A few weeks ago, he dropped me a line to say he was coming in town, and did I want to meet up?

I have written this before. I have written this in a journal nearly a decade ago, when my biological father first called me on the phone. I wasn't home, and he left a message. I remember going numb. Stumbling into my bedroom and staring out at the pine tree outside the window of my Tallahassee apartment. I remember dropping back onto the bed, struggling to breathe. My heart was clutched with something warm and intense. It knew. It knew that This. Was. Huge. Huge and ultimately healing. It was excited to grow, regardless of whether it was into or past a relationship with this man, it was excited to grow out of the festering shithole of worthlessness it had been moping around in for 19 years. This man cared about me enough to pick up the phone and arrange a meeting. My God, did that just mean the entire world to me. I can't explain this incredible feeling of acceptance, of belonging, of beleiving, even for a second, that you're worth something to someone who is really important to you for reasons you can't explain and shouldn't have to.

I don't know what happened. I guess we just didn't click. I haven't heard from him in nine years.

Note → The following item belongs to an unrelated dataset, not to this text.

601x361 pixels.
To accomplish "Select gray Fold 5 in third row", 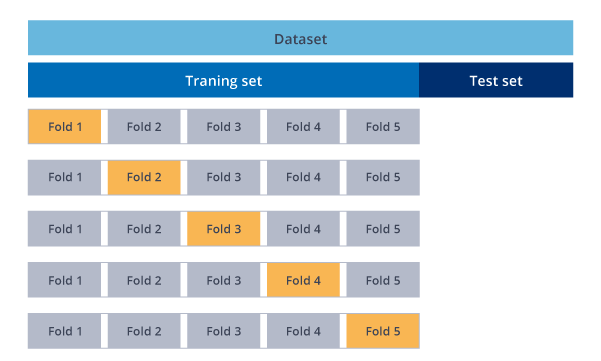I will (x=383, y=229).
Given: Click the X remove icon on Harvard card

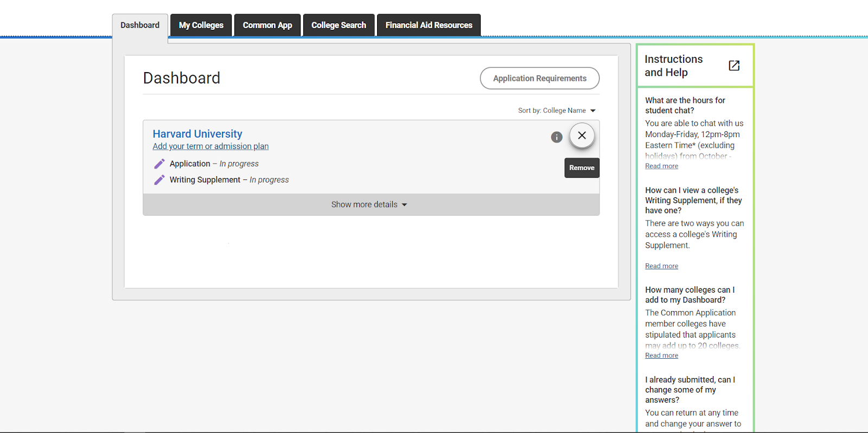Looking at the screenshot, I should click(582, 135).
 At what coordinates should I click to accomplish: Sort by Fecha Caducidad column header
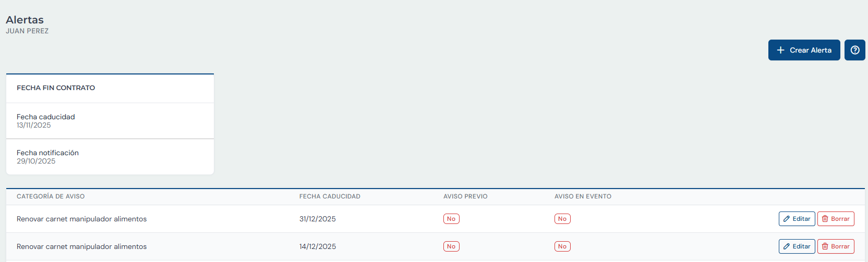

But now there's Bobby. And Aunt Nancy. And Uncle Bob. And a girl cousin with her girl kids. And they are inherently different than my biological father and from each other. And I am willing to have no expectations of them. And I am willing to have this part of my life, the invisible family part with the victimology attached to it, die and fall away. I am willing to replace it with some memories of joy and surprise. I am willing to be whole, all on my own.

Ok. Now I am willing to pack for this adventure.